The spring percolates through a whole mountain of limestone before it bubbles out from the side of the mountain into a huge basin, and from here it tracks downward, depositing lime and other minerals as it goes, until it makes its final drop from a semicircle of cliffs. But by this time, with evaporation and absorption, the water is so saturated with minerals that it crystallizes, turns to stone, as it falls—thus the “petrified waterfall.” It is an amazing simulacrum of a waterfall, consisting not of water but of the mineral calcite, yellowish-white, hanging in vast rippling sheets from the cliffs above. There are pools of the warm, mineral-rich water at the summit. I long to immerse myself, at least paddle, in this concentrated water. But I fear to intrude my dirty, alien germs in this innocent, pristine habitat. John Mickel bestows a brief glance at this unique natural spectacle, the only such (someone says) in the entire world, and then attends to the varied ferns at the top. He finds some new (at least new to me, to us) xerophytic ferns on the rock—a very handsome silvery
Argyrochosma
(I misheard this as “Argyrocosmos,” and thought of a silver universe) and an
Astrolepis integerrima
, both desiccated, but alive, next to each other on the blue-gray rock.

What fascinates me equally are the mosses and the tiny heart-shaped liverworts adhering to these bone-dry rocks. I would not have thought such things possible, for one thinks of these (liverworts above all) as quintessentially moist and moisture-loving plants, among the first plants to make it onto
land, but having (one would think) no way of conserving water or otherwise protecting themselves, for they have such thin and delicate tissues. But they are evidently able to survive the dry season, apparently quite as well as the xerophytic ferns. The question is—must ask John—whether flowering plants can do as well as these “primitives” in this sort of suspended animation.
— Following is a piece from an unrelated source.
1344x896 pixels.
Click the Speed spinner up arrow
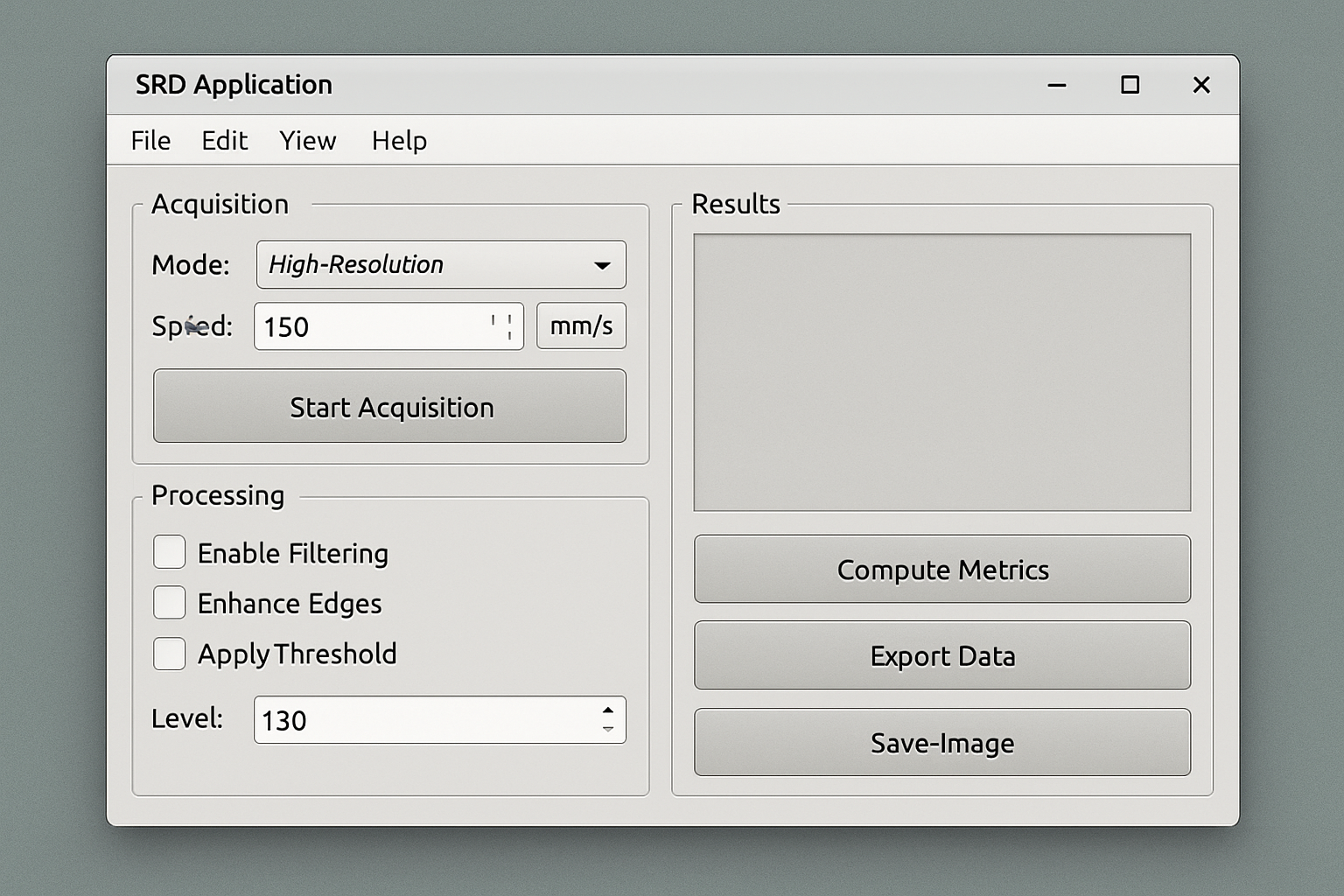(508, 317)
On the way back from the falls, I join J.D. again, who is all excited at seeing a Mexican pistachio,
Pistacia vera
, which, he says, hails from Central Asia. This too belongs to “his” family, the Anacardiaceae. “This is so exciting,” he murmurs. “No Anacardiaceae till today—and now two!”
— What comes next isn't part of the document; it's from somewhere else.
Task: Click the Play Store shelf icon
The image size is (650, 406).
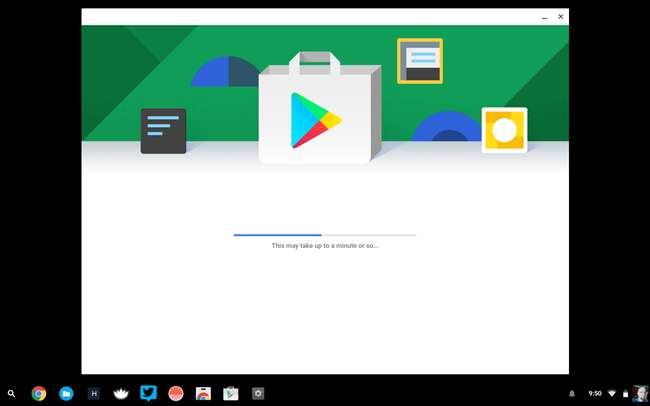Action: pos(230,394)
Between identifying these plants (and many others, including a beautiful blue
Wigandia
, a member of the waterleaf family), J.D. continually spots different birds, is preternaturally skilled at seeing and following them—often tiny hummingbirds, hundreds of yards away—whereas I can see nothing smaller than hawks or vultures.

As the bus heads back to Oaxaca I gaze idly out the window—fields of agaves; old women in dark shawls, moving in the fields, checking the agaves; thatched cottages shaped like beehives. Some of the roofs on the larger ones are reinforced with cornstalks—this (I am told) insulates them better. In one field there is a satellite dish rising from the cornstalks—a surreal twenty-first-century thing, cheek by jowl with a natural form of roofing, unchanged for thousands of years. I try to photograph this, but, missing—we are going too fast—attempt a tiny sketch in my notebook.
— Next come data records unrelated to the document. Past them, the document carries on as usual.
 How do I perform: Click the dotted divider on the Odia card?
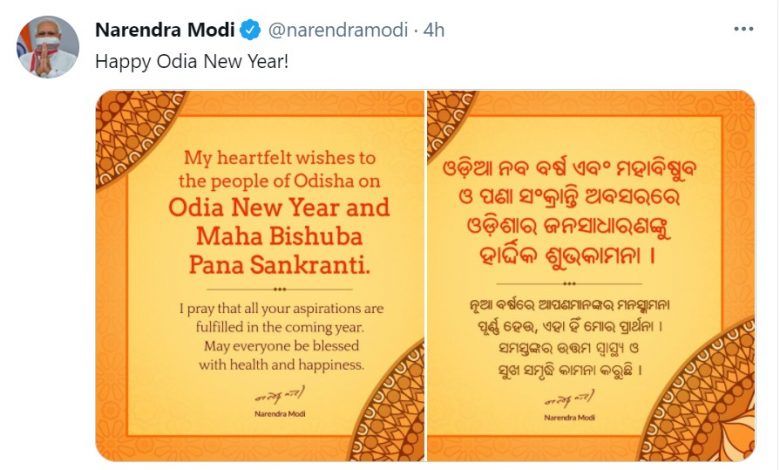pyautogui.click(x=569, y=284)
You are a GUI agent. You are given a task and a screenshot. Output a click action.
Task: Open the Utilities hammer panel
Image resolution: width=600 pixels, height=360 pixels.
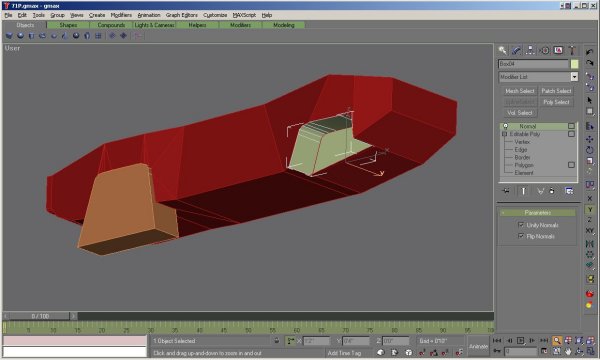(x=572, y=50)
We arrive back at the hotel in midafternoon, ready to share all of our botanical findings with one another in a sort of show-and-tell.

We sometimes do this at our Saturday AFS meetings back in New York, but here we have so many riches that it will take hours to show them all.

Some of the dried-up, seemingly dead ferns gathered the day before have been left in water overnight: the
Astrolepis
, the
Notholaena
, a
Cheilanthes
, and, of course, the resurrection fern—all of these, after a good soaking, have miraculously turned green, expanded and uncurled like Chinese water flowers.